[[ Information, beginning ]]

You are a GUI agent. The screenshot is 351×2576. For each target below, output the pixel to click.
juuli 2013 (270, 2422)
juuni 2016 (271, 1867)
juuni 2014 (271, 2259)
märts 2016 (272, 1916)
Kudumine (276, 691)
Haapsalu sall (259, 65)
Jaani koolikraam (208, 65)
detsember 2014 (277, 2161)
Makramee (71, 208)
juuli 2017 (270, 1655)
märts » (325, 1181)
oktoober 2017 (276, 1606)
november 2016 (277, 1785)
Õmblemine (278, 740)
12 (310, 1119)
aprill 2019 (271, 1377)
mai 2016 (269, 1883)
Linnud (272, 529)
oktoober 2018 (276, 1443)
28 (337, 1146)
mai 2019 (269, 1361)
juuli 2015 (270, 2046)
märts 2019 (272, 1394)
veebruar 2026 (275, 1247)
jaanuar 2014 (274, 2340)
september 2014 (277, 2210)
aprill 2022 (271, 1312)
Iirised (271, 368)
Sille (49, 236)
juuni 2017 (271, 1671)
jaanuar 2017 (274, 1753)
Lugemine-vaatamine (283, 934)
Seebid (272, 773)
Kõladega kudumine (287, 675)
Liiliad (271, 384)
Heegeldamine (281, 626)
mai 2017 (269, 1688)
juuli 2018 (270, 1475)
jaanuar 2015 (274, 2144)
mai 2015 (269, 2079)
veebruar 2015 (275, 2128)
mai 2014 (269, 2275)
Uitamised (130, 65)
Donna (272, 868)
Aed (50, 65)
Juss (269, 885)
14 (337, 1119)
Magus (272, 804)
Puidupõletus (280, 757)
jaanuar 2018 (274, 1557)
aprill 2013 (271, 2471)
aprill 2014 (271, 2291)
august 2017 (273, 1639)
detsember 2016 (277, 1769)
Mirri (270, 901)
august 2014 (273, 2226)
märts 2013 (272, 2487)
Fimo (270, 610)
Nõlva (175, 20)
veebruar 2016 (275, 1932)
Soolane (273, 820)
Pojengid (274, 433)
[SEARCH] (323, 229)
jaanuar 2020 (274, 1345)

[[ Information, end ]]

Work task → Say only the number of lines above holding "märts".

Answer to this task → 4